International Claims Commissions: Righting Wrongs after Conflict (Edward Elgar Publishing, 2017) is co-authored by Richmond School of Law professor Chiara Giorgetti ’02 LLM, ’09 JSD and Lorraine Charlton.
International claims commissions have, over the last few decades, appeared as the only option for states or international institutions to make mass claims. Despite their failings, these commissions have established themselves as important and permanent fixtures in international adjudication. The authors examine the legal framework of an international claims commission and the basic elements of its processing procedure, as well as explore the difficulties and challenges associated with operating costs, remedies, and compliance with judgments.

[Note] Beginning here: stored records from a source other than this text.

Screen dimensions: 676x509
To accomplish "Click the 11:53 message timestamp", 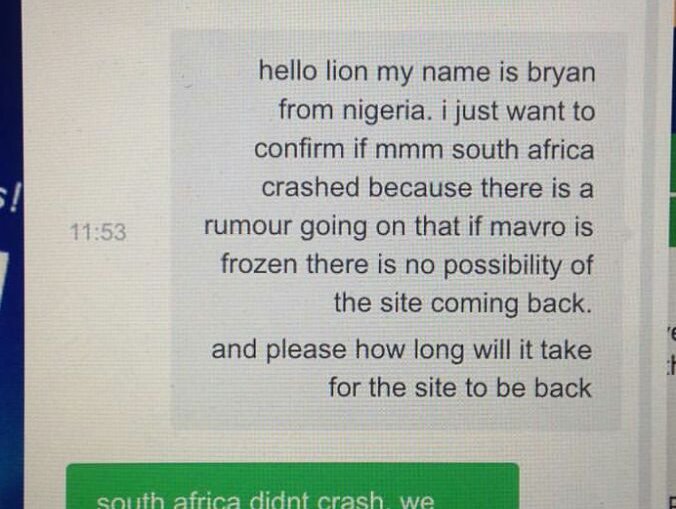I will click(98, 233).
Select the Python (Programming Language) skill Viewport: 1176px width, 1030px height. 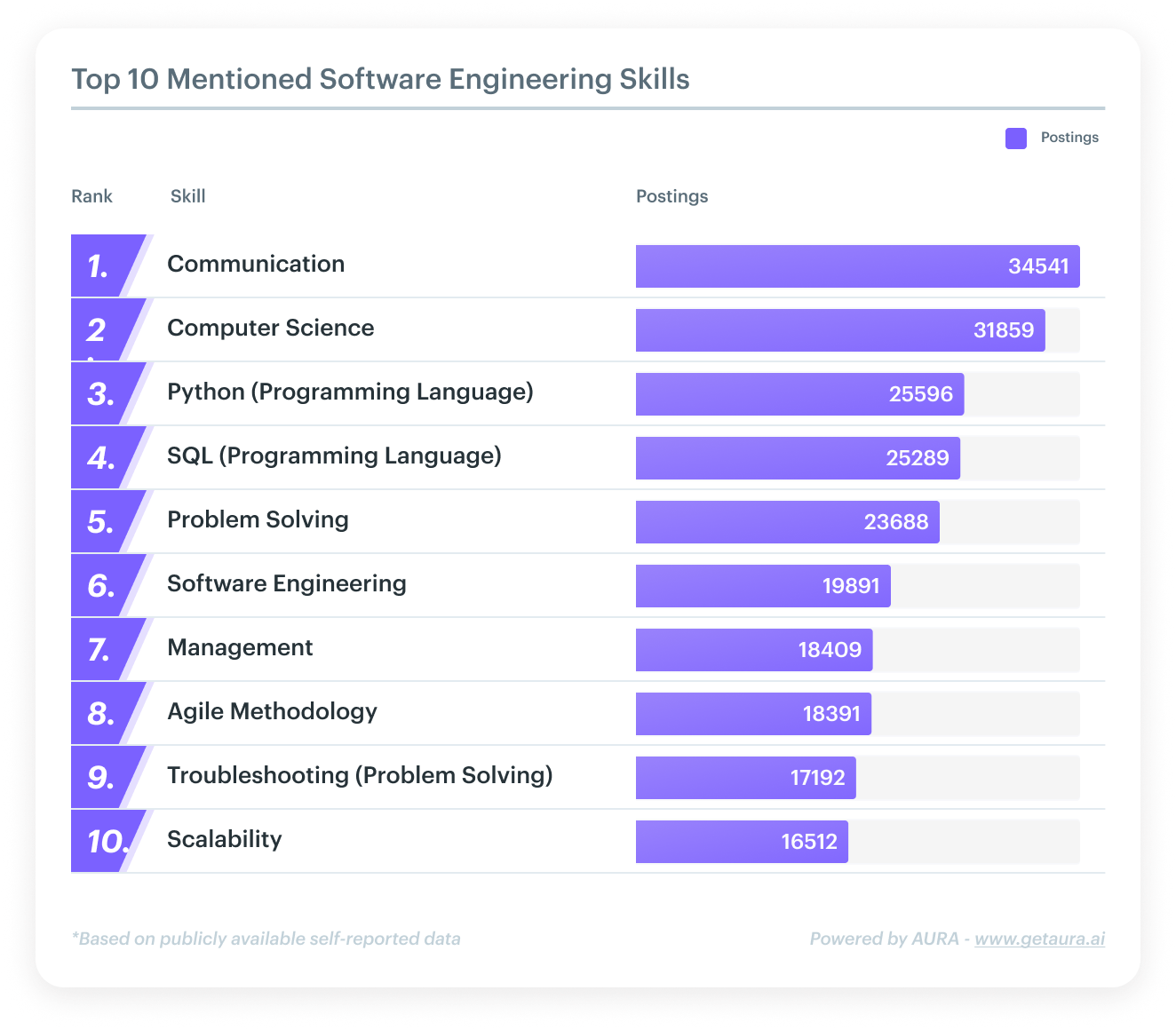pos(350,392)
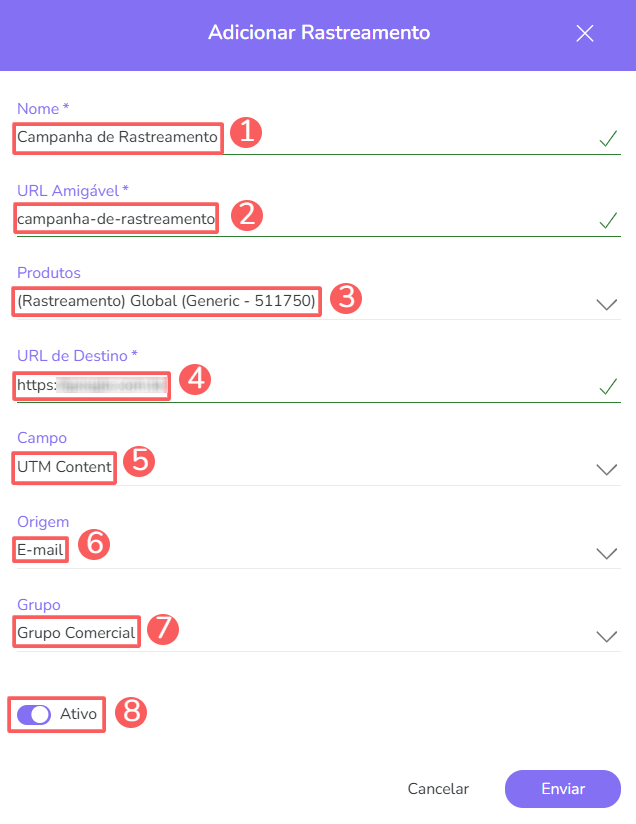Screen dimensions: 636x824
Task: Open the Campo dropdown chevron
Action: pos(607,470)
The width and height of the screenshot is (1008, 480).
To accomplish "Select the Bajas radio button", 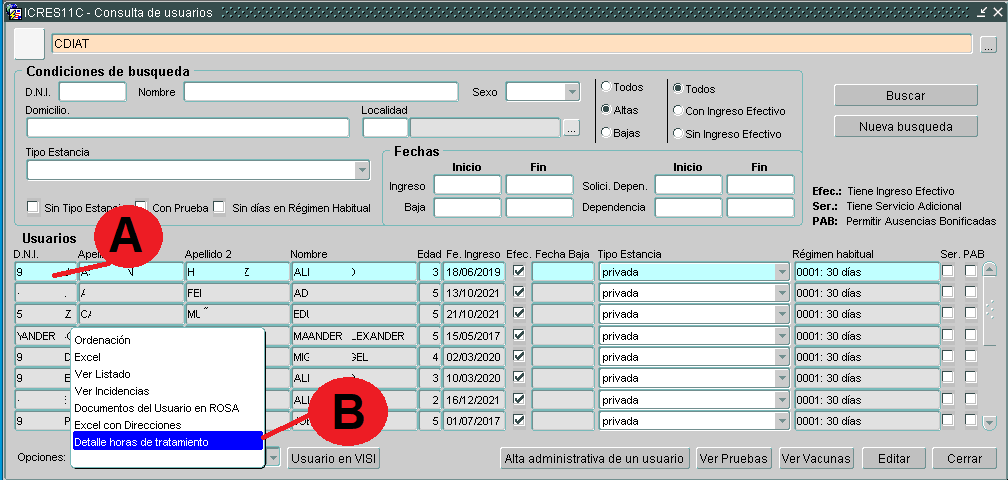I will [x=606, y=132].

International claims commissions are created ad hoc to consider large numbers of complex legal claims resulting from an international upheaval, making them important international dispute resolution mechanisms. By focusing in large part on the examples set by the United Nations Claims Commissions, the Iran U.S. Claims Tribunal, and the Eritrea-Ethiopia Claims Commission, the authors assess the reasons to establish a claims commission by discussing their legal and operating structures, issues related to evidence and costs, and the challenges and successes of creating them. The book concludes with a detailed analysis of lessons learned to guide policy makers in the creation of future claims commissions.
International Claims Commissions is a practical resource that will appeal to international law academics, counsel and judges in international courts and tribunals, policy makers in international organizations and foreign ministries, and diplomats.
Commenting on the book, Professor of International Law at Yale Law School W. Michael Reisman ’64 LLM ’65 JSD writes that “[the authors] offer important recommendations to ensure that an interstate arrangement that is supposed to provide post-conflict justice for the ‘collateral’ victims does not degenerate into a continuation of war by other means.”
At Yale Law School, Professor Brilmayer teaches contracts and conflict of laws and international courts and tribunals as well as seminars on the laws of war and on African current affairs.